━━━━━ RECORD SET ━━━━━

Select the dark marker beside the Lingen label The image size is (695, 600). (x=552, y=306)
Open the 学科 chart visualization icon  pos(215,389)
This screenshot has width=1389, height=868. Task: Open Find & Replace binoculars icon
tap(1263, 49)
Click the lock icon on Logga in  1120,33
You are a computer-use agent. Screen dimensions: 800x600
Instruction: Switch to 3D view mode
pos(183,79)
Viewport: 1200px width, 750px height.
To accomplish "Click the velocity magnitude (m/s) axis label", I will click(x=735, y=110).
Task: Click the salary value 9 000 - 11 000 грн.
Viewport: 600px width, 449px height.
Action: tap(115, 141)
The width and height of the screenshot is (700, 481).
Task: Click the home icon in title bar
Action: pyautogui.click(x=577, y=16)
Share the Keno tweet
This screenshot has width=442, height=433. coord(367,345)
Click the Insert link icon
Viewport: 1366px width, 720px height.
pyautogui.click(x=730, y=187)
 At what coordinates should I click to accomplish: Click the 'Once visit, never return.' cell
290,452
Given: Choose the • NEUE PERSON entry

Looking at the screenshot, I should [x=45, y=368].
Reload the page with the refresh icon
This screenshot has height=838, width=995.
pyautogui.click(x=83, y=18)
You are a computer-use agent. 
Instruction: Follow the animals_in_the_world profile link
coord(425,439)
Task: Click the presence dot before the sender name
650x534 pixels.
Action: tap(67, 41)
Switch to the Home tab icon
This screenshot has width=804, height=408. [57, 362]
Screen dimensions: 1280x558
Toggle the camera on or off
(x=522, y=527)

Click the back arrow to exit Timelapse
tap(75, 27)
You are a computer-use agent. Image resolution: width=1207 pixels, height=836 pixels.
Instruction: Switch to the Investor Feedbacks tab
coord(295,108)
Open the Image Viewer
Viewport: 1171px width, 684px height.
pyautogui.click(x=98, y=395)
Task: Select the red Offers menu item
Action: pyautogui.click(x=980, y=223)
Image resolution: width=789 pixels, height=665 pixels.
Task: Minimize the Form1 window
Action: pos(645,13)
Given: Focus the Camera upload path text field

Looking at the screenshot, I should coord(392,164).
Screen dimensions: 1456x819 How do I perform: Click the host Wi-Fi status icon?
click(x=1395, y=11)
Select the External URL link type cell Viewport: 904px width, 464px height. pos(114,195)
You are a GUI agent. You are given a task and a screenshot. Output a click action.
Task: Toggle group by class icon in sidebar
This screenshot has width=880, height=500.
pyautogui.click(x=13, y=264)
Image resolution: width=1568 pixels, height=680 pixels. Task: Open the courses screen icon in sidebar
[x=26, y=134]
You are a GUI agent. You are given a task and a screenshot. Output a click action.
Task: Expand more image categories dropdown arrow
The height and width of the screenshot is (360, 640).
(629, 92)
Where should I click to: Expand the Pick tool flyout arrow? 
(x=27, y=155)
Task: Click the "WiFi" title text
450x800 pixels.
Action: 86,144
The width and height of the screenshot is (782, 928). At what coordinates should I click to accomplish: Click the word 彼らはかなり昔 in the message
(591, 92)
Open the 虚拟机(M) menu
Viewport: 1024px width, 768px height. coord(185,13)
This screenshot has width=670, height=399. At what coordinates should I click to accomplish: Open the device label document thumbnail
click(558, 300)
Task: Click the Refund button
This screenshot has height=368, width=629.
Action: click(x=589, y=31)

━━━━━

DIRECTION: Turn every line of the material above into a numbered list, dropping the blank lines.

TASK RESULT:
1. Select the dark marker beside the Lingen label The image size is (695, 600). (x=552, y=306)
2. Open the 学科 chart visualization icon  pos(215,389)
3. This screenshot has width=1389, height=868. Task: Open Find & Replace binoculars icon
4. tap(1263, 49)
5. Click the lock icon on Logga in  1120,33
6. You are a computer-use agent. Screen dimensions: 800x600
7. Instruction: Switch to 3D view mode
8. pos(183,79)
9. Viewport: 1200px width, 750px height.
10. To accomplish "Click the velocity magnitude (m/s) axis label", I will click(x=735, y=110).
11. Task: Click the salary value 9 000 - 11 000 грн.
12. Viewport: 600px width, 449px height.
13. Action: tap(115, 141)
14. The width and height of the screenshot is (700, 481).
15. Task: Click the home icon in title bar
16. Action: pyautogui.click(x=577, y=16)
17. Share the Keno tweet
18. This screenshot has width=442, height=433. coord(367,345)
19. Click the Insert link icon
20. Viewport: 1366px width, 720px height.
21. pyautogui.click(x=730, y=187)
22.  At what coordinates should I click to accomplish: Click the 'Once visit, never return.' cell
23. 290,452
24. Given: Choose the • NEUE PERSON entry
25. Looking at the screenshot, I should [x=45, y=368].
26. Reload the page with the refresh icon
27. This screenshot has height=838, width=995.
28. pyautogui.click(x=83, y=18)
29. You are a computer-use agent. 
30. Instruction: Follow the animals_in_the_world profile link
31. coord(425,439)
32. Task: Click the presence dot before the sender name
33. 650x534 pixels.
34. Action: tap(67, 41)
35. Switch to the Home tab icon
36. This screenshot has width=804, height=408. [57, 362]
37. Screen dimensions: 1280x558
38. Toggle the camera on or off
39. (x=522, y=527)
40. Click the back arrow to exit Timelapse
41. tap(75, 27)
42. You are a computer-use agent. Image resolution: width=1207 pixels, height=836 pixels.
43. Instruction: Switch to the Investor Feedbacks tab
44. coord(295,108)
45. Open the Image Viewer
46. Viewport: 1171px width, 684px height.
47. pyautogui.click(x=98, y=395)
48. Task: Select the red Offers menu item
49. Action: pyautogui.click(x=980, y=223)
50. Image resolution: width=789 pixels, height=665 pixels.
51. Task: Minimize the Form1 window
52. Action: pos(645,13)
53. Given: Focus the Camera upload path text field
54. Looking at the screenshot, I should coord(392,164).
55. Screen dimensions: 1456x819 How do I perform: Click the host Wi-Fi status icon?
56. click(x=1395, y=11)
57. Select the External URL link type cell Viewport: 904px width, 464px height. pos(114,195)
58. You are a GUI agent. You are given a task and a screenshot. Output a click action.
59. Task: Toggle group by class icon in sidebar
60. This screenshot has width=880, height=500.
61. pyautogui.click(x=13, y=264)
62. Image resolution: width=1568 pixels, height=680 pixels. Task: Open the courses screen icon in sidebar
63. [x=26, y=134]
64. You are a GUI agent. You are given a task and a screenshot. Output a click action.
65. Task: Expand more image categories dropdown arrow
66. The height and width of the screenshot is (360, 640).
67. (629, 92)
68. Where should I click to: Expand the Pick tool flyout arrow? 
69. (x=27, y=155)
70. Task: Click the "WiFi" title text
71. 450x800 pixels.
72. Action: 86,144
73. The width and height of the screenshot is (782, 928). At what coordinates should I click to accomplish: Click the word 彼らはかなり昔 in the message
74. (591, 92)
75. Open the 虚拟机(M) menu
76. Viewport: 1024px width, 768px height. coord(185,13)
77. This screenshot has width=670, height=399. At what coordinates should I click to accomplish: Open the device label document thumbnail
78. click(558, 300)
79. Task: Click the Refund button
80. This screenshot has height=368, width=629.
81. Action: click(x=589, y=31)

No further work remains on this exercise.